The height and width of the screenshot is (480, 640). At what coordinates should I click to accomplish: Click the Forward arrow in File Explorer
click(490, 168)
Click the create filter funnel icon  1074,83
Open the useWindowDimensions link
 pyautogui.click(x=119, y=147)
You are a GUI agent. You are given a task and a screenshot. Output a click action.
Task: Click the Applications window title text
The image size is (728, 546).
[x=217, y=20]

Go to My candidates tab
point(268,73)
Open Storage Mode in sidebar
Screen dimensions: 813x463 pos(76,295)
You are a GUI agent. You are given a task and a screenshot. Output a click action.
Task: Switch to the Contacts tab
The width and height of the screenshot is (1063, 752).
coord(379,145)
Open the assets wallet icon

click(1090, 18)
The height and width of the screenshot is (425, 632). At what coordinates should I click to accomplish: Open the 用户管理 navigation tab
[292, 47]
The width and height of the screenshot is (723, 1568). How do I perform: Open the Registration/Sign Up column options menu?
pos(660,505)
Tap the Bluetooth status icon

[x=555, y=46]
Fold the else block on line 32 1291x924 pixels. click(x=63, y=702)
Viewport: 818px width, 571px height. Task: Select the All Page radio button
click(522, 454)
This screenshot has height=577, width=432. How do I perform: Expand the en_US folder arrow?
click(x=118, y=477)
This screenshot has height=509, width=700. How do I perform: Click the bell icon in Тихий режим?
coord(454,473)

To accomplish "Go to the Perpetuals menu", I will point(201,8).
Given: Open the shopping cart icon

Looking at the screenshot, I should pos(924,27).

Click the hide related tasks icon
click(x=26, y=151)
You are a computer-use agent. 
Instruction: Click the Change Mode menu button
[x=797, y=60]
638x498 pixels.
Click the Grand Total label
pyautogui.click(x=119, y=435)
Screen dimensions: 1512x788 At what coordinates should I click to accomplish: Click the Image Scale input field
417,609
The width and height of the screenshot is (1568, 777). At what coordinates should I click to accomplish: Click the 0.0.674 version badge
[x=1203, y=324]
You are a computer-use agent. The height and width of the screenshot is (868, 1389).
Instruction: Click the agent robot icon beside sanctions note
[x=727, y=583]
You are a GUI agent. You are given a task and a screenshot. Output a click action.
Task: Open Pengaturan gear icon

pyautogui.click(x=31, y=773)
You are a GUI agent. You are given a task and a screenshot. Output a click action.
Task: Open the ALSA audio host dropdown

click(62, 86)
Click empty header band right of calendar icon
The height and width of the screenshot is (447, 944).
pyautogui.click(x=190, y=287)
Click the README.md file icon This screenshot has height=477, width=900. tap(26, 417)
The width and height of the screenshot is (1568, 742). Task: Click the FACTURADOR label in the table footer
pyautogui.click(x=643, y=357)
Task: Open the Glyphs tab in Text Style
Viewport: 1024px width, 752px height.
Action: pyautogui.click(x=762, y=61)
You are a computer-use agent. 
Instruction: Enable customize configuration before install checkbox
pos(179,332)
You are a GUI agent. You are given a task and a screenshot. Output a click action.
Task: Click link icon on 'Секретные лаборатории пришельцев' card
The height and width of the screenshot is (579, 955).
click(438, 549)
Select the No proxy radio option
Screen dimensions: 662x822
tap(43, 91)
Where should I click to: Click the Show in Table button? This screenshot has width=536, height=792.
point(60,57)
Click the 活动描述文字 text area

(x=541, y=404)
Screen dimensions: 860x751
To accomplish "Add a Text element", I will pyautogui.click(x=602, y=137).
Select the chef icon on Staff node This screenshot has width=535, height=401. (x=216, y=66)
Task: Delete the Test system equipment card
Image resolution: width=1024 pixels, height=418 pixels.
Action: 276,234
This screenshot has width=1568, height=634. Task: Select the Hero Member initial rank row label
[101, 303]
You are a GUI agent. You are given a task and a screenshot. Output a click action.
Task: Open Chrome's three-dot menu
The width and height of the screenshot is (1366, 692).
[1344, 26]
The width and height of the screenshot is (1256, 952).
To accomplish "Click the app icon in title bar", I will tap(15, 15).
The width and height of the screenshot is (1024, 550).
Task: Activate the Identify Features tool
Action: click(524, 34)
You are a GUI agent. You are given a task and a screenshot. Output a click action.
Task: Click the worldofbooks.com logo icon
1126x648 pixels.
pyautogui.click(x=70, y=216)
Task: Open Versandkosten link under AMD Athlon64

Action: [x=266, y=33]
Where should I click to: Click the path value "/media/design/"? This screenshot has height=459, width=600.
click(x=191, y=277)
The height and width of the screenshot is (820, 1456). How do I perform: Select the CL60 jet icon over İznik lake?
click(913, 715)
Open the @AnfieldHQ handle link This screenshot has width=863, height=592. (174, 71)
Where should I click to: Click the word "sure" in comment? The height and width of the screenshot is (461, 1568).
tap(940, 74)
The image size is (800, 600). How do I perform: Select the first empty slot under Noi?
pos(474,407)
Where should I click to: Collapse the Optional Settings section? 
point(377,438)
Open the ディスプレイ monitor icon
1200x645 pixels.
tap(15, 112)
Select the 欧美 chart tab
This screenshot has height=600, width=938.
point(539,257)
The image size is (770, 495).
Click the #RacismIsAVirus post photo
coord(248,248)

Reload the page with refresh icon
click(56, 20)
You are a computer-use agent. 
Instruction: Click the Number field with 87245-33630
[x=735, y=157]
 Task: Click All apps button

═══

YOUR OBJECTIVE: State the number of lines in the preceding data that contain the word "card", and nothing besides.

FINISHED TASK: 2